WORK ITEM. Copy out all the entries word for word.
- - -
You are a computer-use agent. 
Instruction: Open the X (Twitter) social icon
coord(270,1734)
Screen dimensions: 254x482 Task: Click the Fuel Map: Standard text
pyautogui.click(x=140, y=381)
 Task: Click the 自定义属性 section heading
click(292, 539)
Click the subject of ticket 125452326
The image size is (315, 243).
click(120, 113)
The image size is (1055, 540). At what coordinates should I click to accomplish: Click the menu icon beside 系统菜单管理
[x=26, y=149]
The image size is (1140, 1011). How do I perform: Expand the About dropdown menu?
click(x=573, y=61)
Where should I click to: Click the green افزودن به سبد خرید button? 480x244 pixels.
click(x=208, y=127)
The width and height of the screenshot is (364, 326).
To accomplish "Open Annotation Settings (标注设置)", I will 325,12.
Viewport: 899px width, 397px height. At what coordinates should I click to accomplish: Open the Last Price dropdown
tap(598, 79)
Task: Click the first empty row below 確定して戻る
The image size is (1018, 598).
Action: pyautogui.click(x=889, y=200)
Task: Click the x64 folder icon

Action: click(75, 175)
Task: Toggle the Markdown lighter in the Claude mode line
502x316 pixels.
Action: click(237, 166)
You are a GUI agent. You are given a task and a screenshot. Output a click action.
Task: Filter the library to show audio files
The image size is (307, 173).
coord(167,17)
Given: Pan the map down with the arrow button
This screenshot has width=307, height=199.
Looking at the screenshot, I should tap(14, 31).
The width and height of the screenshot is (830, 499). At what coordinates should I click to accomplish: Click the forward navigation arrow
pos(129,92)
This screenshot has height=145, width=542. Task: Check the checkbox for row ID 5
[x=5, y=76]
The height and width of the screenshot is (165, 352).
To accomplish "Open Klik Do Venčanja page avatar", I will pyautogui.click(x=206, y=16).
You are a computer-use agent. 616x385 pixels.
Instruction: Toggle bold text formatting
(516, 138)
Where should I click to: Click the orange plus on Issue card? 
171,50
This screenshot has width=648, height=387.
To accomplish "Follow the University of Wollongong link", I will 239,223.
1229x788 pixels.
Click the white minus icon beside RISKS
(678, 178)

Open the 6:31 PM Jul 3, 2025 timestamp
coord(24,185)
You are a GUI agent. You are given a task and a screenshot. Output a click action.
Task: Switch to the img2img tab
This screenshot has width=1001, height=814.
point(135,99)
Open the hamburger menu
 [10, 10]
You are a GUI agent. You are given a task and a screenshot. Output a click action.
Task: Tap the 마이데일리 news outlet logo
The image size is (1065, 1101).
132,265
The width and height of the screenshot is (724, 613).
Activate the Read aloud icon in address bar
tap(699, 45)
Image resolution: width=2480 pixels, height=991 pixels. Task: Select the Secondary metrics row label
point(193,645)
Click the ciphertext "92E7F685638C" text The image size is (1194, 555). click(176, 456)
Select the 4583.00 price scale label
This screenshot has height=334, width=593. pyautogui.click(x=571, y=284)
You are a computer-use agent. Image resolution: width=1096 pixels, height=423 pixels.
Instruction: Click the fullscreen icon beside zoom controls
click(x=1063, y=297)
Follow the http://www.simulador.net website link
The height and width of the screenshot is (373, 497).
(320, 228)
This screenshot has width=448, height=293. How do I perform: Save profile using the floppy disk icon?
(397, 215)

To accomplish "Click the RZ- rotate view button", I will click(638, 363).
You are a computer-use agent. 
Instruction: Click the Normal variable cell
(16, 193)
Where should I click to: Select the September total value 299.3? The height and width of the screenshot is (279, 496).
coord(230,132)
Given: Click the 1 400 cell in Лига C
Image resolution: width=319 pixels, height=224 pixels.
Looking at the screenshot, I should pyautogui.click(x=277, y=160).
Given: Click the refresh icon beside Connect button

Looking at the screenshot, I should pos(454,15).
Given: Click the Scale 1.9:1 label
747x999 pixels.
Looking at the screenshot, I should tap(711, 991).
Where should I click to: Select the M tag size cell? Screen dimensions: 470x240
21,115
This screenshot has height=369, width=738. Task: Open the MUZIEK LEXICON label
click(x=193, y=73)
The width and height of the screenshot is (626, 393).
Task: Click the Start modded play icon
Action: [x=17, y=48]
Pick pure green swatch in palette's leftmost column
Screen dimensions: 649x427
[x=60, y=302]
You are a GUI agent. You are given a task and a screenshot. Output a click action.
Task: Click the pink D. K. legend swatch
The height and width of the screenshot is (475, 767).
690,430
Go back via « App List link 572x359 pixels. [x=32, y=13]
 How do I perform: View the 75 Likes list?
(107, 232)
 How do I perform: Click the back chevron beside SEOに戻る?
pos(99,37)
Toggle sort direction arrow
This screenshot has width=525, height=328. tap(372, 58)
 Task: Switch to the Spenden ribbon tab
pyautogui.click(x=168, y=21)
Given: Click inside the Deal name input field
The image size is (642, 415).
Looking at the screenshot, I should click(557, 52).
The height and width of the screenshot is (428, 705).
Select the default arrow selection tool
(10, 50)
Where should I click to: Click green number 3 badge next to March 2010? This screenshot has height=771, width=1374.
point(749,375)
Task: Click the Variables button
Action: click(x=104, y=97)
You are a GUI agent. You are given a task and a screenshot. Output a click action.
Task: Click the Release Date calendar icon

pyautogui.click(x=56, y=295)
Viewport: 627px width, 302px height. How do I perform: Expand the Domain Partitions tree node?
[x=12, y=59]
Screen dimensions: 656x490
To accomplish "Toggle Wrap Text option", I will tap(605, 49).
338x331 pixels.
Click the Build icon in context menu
- - -
WRITTEN RESPONSE.
You are a computer-use agent. 
Instruction: Open the X (Twitter) social icon
coord(270,1734)
Screen dimensions: 254x482 Task: Click the Fuel Map: Standard text
pyautogui.click(x=140, y=381)
 Task: Click the 自定义属性 section heading
click(292, 539)
Click the subject of ticket 125452326
The image size is (315, 243).
click(120, 113)
The image size is (1055, 540). At what coordinates should I click to accomplish: Click the menu icon beside 系统菜单管理
[x=26, y=149]
The image size is (1140, 1011). How do I perform: Expand the About dropdown menu?
click(x=573, y=61)
Where should I click to: Click the green افزودن به سبد خرید button? 480x244 pixels.
click(x=208, y=127)
The width and height of the screenshot is (364, 326).
To accomplish "Open Annotation Settings (标注设置)", I will 325,12.
Viewport: 899px width, 397px height. At what coordinates should I click to accomplish: Open the Last Price dropdown
tap(598, 79)
Task: Click the first empty row below 確定して戻る
The image size is (1018, 598).
Action: pyautogui.click(x=889, y=200)
Task: Click the x64 folder icon

Action: click(75, 175)
Task: Toggle the Markdown lighter in the Claude mode line
502x316 pixels.
Action: click(237, 166)
You are a GUI agent. You are given a task and a screenshot. Output a click action.
Task: Filter the library to show audio files
The image size is (307, 173).
coord(167,17)
Given: Pan the map down with the arrow button
This screenshot has width=307, height=199.
Looking at the screenshot, I should tap(14, 31).
The width and height of the screenshot is (830, 499). At what coordinates should I click to accomplish: Click the forward navigation arrow
pos(129,92)
This screenshot has height=145, width=542. Task: Check the checkbox for row ID 5
[x=5, y=76]
The height and width of the screenshot is (165, 352).
To accomplish "Open Klik Do Venčanja page avatar", I will pyautogui.click(x=206, y=16).
You are a computer-use agent. 616x385 pixels.
Instruction: Toggle bold text formatting
(516, 138)
Where should I click to: Click the orange plus on Issue card? 
171,50
This screenshot has width=648, height=387.
To accomplish "Follow the University of Wollongong link", I will 239,223.
1229x788 pixels.
Click the white minus icon beside RISKS
(678, 178)

Open the 6:31 PM Jul 3, 2025 timestamp
coord(24,185)
You are a GUI agent. You are given a task and a screenshot. Output a click action.
Task: Switch to the img2img tab
This screenshot has width=1001, height=814.
point(135,99)
Open the hamburger menu
 [10, 10]
You are a GUI agent. You are given a task and a screenshot. Output a click action.
Task: Tap the 마이데일리 news outlet logo
The image size is (1065, 1101).
132,265
The width and height of the screenshot is (724, 613).
Activate the Read aloud icon in address bar
tap(699, 45)
Image resolution: width=2480 pixels, height=991 pixels. Task: Select the Secondary metrics row label
point(193,645)
Click the ciphertext "92E7F685638C" text The image size is (1194, 555). click(176, 456)
Select the 4583.00 price scale label
This screenshot has height=334, width=593. pyautogui.click(x=571, y=284)
You are a computer-use agent. Image resolution: width=1096 pixels, height=423 pixels.
Instruction: Click the fullscreen icon beside zoom controls
click(x=1063, y=297)
Follow the http://www.simulador.net website link
The height and width of the screenshot is (373, 497).
(320, 228)
This screenshot has width=448, height=293. How do I perform: Save profile using the floppy disk icon?
(397, 215)

To accomplish "Click the RZ- rotate view button", I will click(638, 363).
You are a computer-use agent. 
Instruction: Click the Normal variable cell
(16, 193)
Where should I click to: Select the September total value 299.3? The height and width of the screenshot is (279, 496).
coord(230,132)
Given: Click the 1 400 cell in Лига C
Image resolution: width=319 pixels, height=224 pixels.
Looking at the screenshot, I should pyautogui.click(x=277, y=160).
Given: Click the refresh icon beside Connect button

Looking at the screenshot, I should pos(454,15).
Given: Click the Scale 1.9:1 label
747x999 pixels.
Looking at the screenshot, I should tap(711, 991).
Where should I click to: Select the M tag size cell? Screen dimensions: 470x240
21,115
This screenshot has height=369, width=738. Task: Open the MUZIEK LEXICON label
click(x=193, y=73)
The width and height of the screenshot is (626, 393).
Task: Click the Start modded play icon
Action: [x=17, y=48]
Pick pure green swatch in palette's leftmost column
Screen dimensions: 649x427
[x=60, y=302]
You are a GUI agent. You are given a task and a screenshot. Output a click action.
Task: Click the pink D. K. legend swatch
The height and width of the screenshot is (475, 767).
690,430
Go back via « App List link 572x359 pixels. [x=32, y=13]
 How do I perform: View the 75 Likes list?
(107, 232)
 How do I perform: Click the back chevron beside SEOに戻る?
pos(99,37)
Toggle sort direction arrow
This screenshot has width=525, height=328. tap(372, 58)
 Task: Switch to the Spenden ribbon tab
pyautogui.click(x=168, y=21)
Given: Click inside the Deal name input field
The image size is (642, 415).
Looking at the screenshot, I should click(557, 52).
The height and width of the screenshot is (428, 705).
Select the default arrow selection tool
(10, 50)
Where should I click to: Click green number 3 badge next to March 2010? This screenshot has height=771, width=1374.
point(749,375)
Task: Click the Variables button
Action: click(x=104, y=97)
You are a GUI agent. You are given a task and a screenshot. Output a click action.
Task: Click the Release Date calendar icon

pyautogui.click(x=56, y=295)
Viewport: 627px width, 302px height. How do I perform: Expand the Domain Partitions tree node?
[x=12, y=59]
Screen dimensions: 656x490
To accomplish "Toggle Wrap Text option", I will tap(605, 49).
338x331 pixels.
Click the Build icon in context menu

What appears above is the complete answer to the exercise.